Oncogenic transcription factors are prized therapeutic targets historically considered undruggable due to high levels of intrinsic disorder. Nuage addresses this challenge through its pioneering drug discovery platform, which enables the identification and optimisation of selective covalent small molecules that target transient, higher-order druggable states adopted by intrinsically disordered proteins. We present the scientific basis of our innovative approach and its application to ASCL1 for the treatment of small-cell lung cancer.

INTRAMETICS is a proprietary platform designed to deliver synthetic peptidomimetics that exploits intramolecular interactions in intrinsically disordered proteins (IDPs) to block their function. Based on this technology, IDP Pharma has achieved a leading position in the field by building a strong pipeline of first-in-class drug candidates exclusively directed at IDP targets, with two products currently under clinical validation.

Macrocycles are nature’s preferred choices to generate large cell-permeable bioactive molecules. They are also increasingly considered as modalities for difficult-to-bind proteins but strategies to best exploit their potential are only beginning to emerge. We used derivatisation of linkers as an underexplored approach for macrocycle optimisation. This revealed high conformational plasticity of the macrocycles that could be controlled by minor linker modifications, resulting in several improved ligands. Our results highlight linkers as an opportunity for macrocyclic drug development, show how linker derivatisation can improve the performance of macrocycles, and emphasises the need to track macrocyclic scaffold evolution at a three-dimensional level.

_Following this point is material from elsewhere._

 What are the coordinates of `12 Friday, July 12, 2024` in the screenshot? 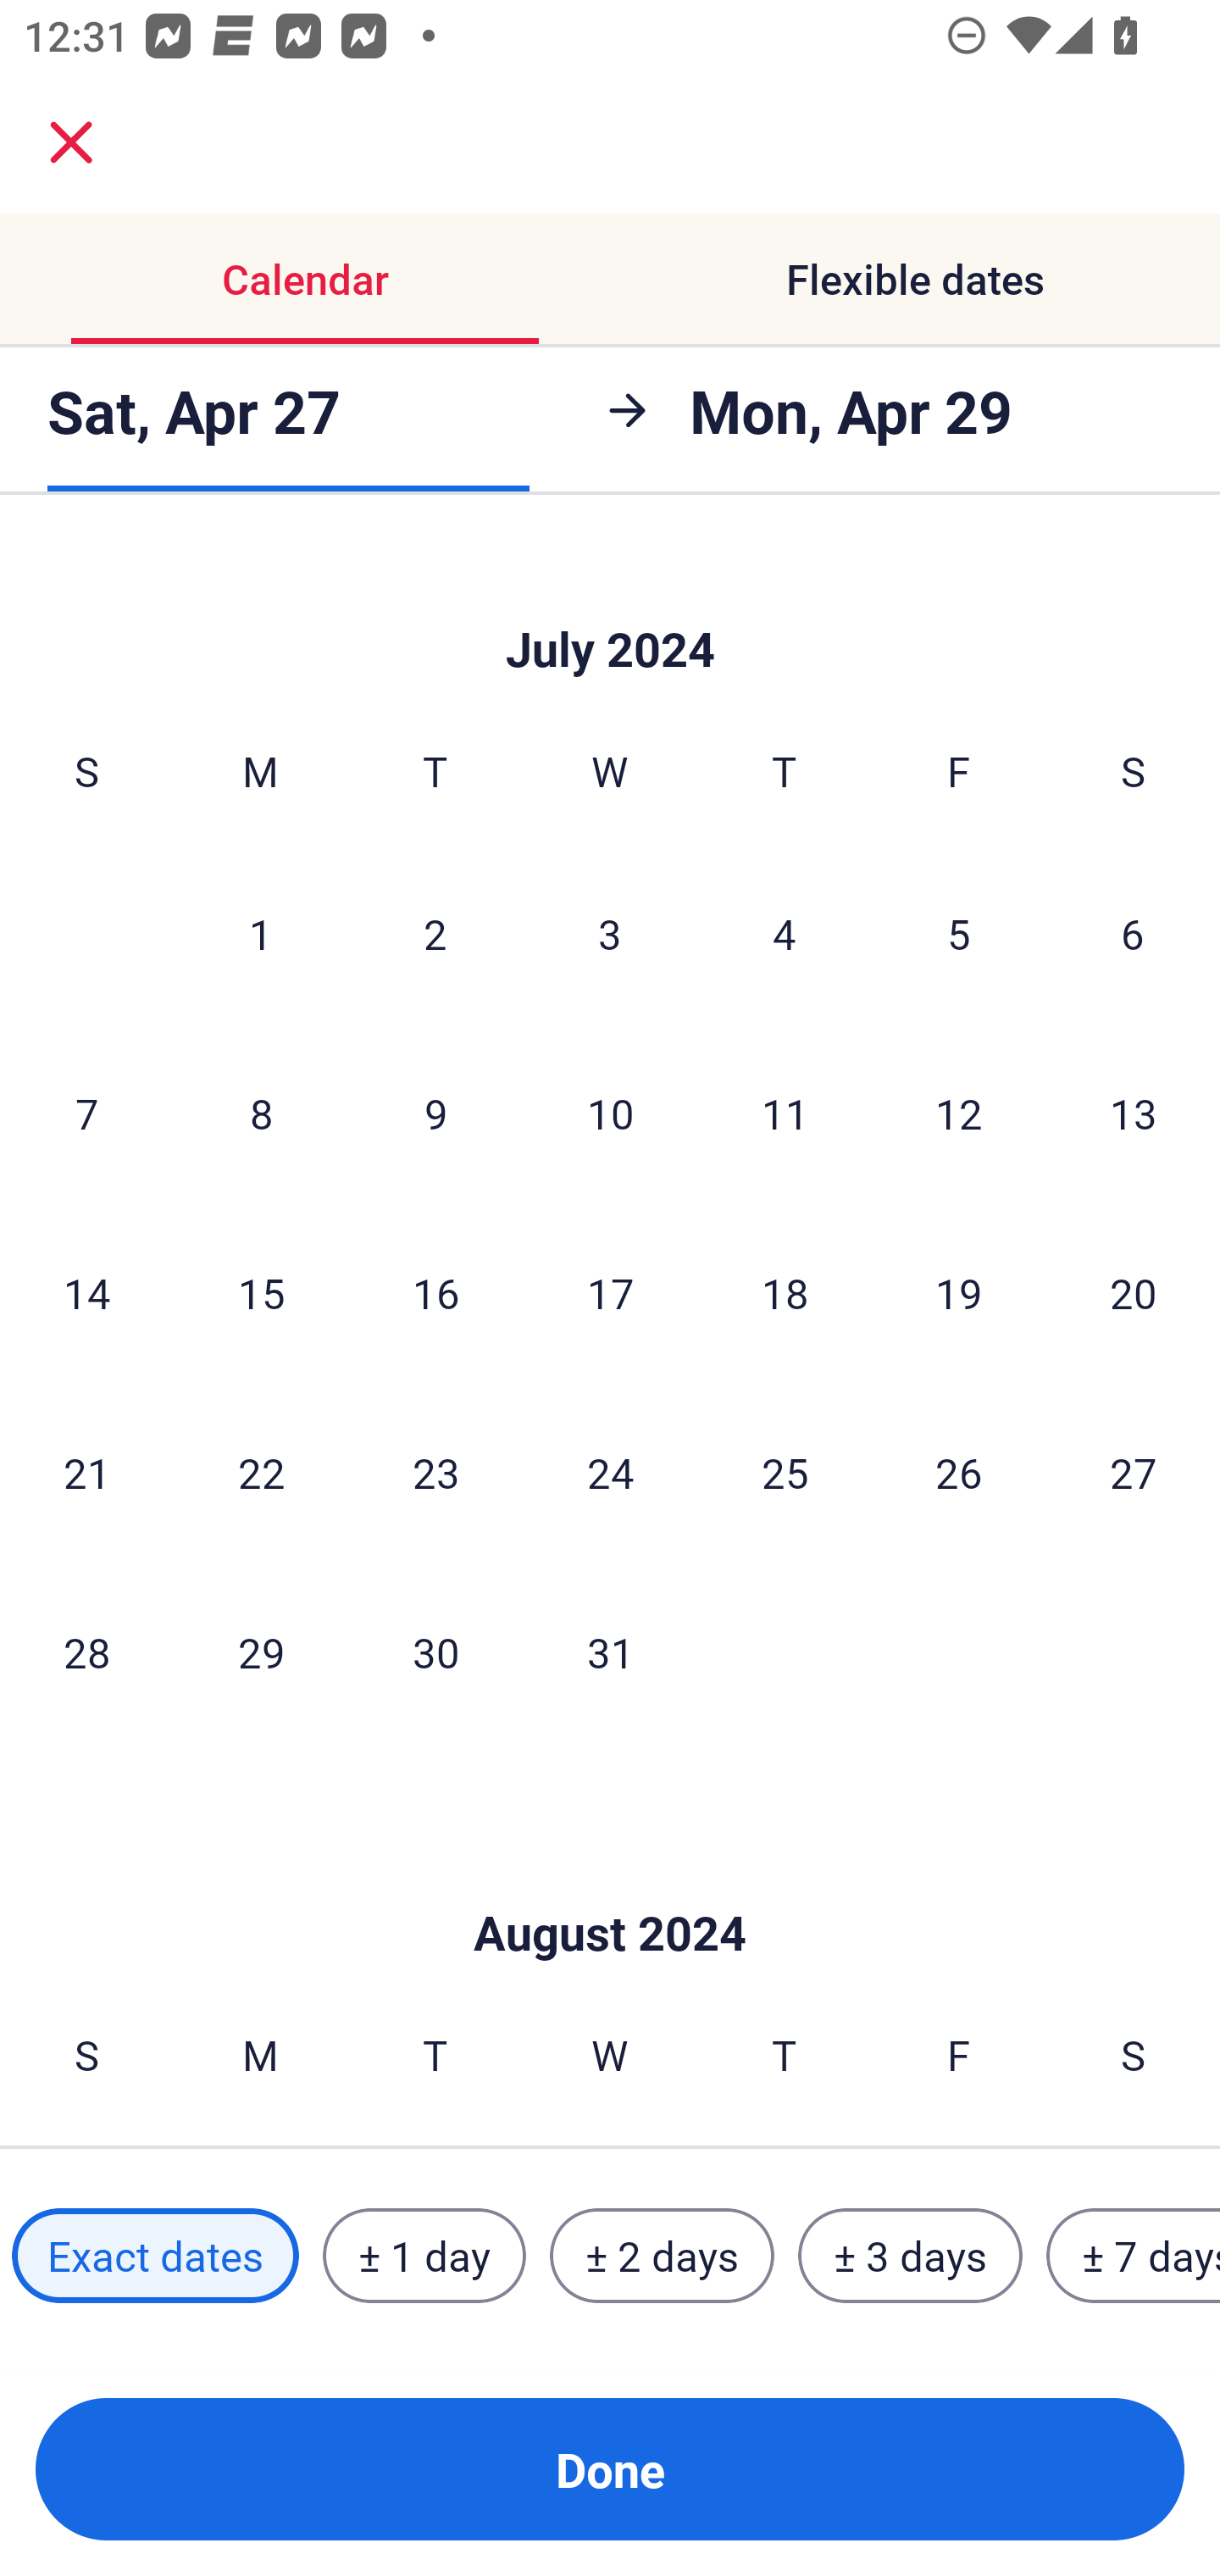 It's located at (959, 1112).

Cyclic peptides can engage targets beyond the reach of small molecules, including protein-protein interactions, while retaining the potential for oral bioavailability. Yet their discovery remains challenging due to the vast chemical space. We present Boltz-MCMC, a deep learning–based method that designs cyclic peptides containing non-canonical amino acids directly from target surfaces. Screening 1,472 designs, we identified low-µM thrombin inhibitors and MDM2 binders, establishing Boltz-MCMC as a programmable route to cyclic peptide hit discovery.

Driven by advances in structural AI and deep generative models, we can now treat peptide design as a fully programmable software layer, allowing us to navigate and exploit peptide sequence space far beyond the constraints of nature. We will examine the de novo design of complex molecular interfaces, showing how AI natively navigates unconventional structural geometries, engineering functional bias, and conquering elusive protein complexes.